__Source records__:
++++++++++++++++++++

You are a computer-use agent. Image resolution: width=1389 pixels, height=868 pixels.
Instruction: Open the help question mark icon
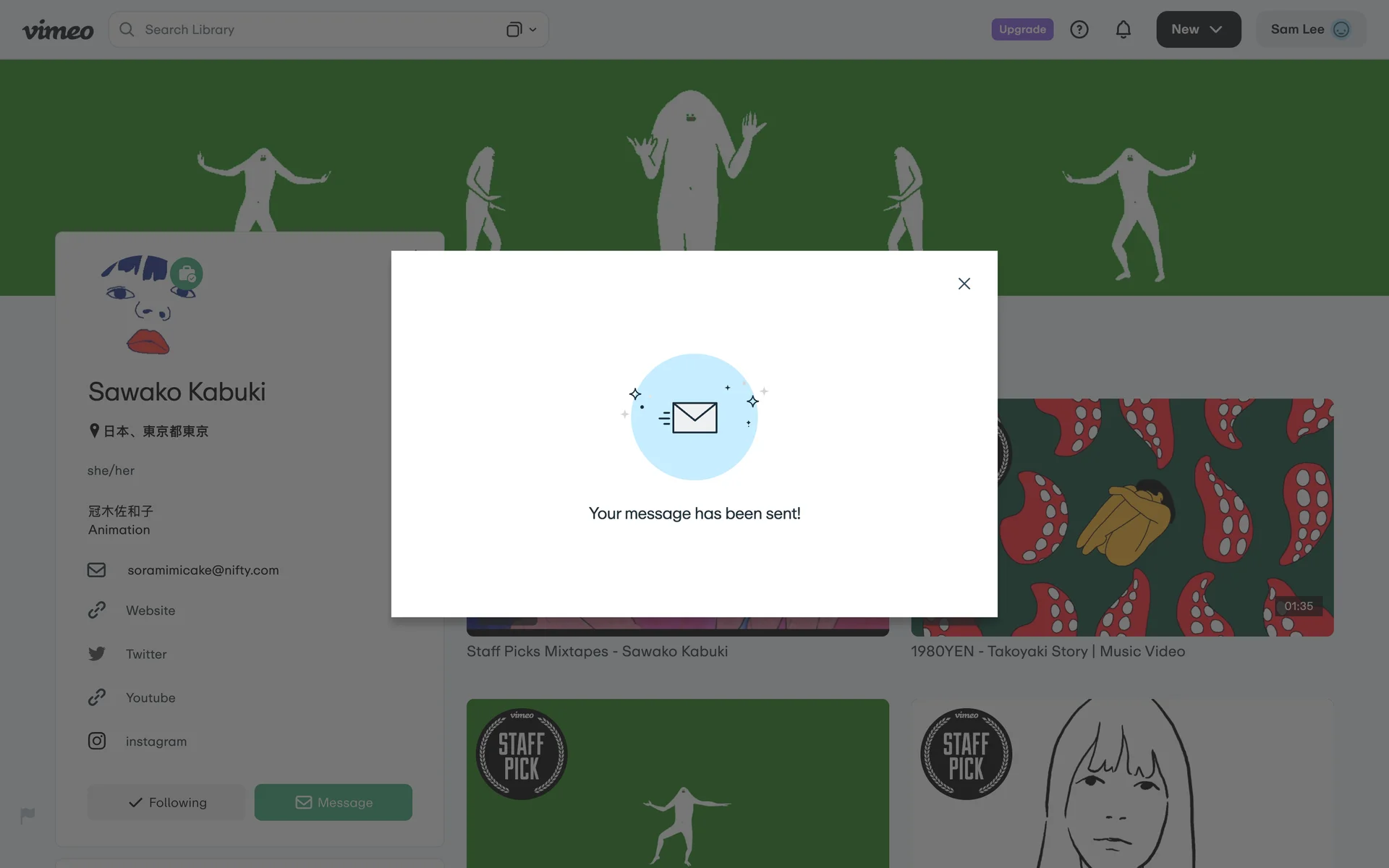point(1079,30)
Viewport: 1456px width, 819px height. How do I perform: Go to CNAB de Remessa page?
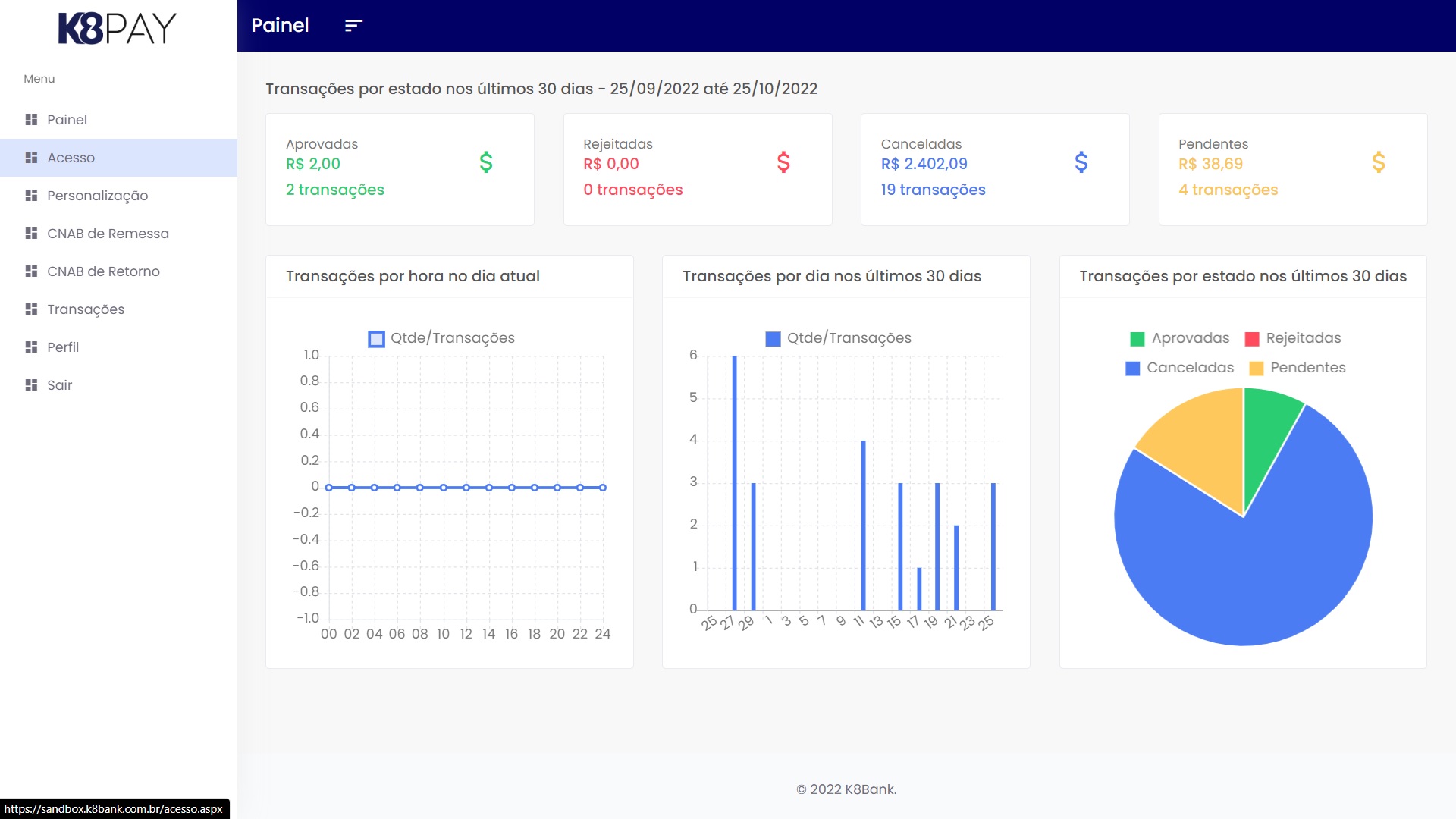(x=108, y=234)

++++++++++++++++++++

__Work order__: From the line containing "Instruction: Open the help question mark icon" to the last line of the records, inclusive, output the lines exactly as written and nothing else; leave out the pictures.

__Answer for the task__:
Instruction: Open the help question mark icon
point(1079,30)
Viewport: 1456px width, 819px height. How do I perform: Go to CNAB de Remessa page?
(x=108, y=234)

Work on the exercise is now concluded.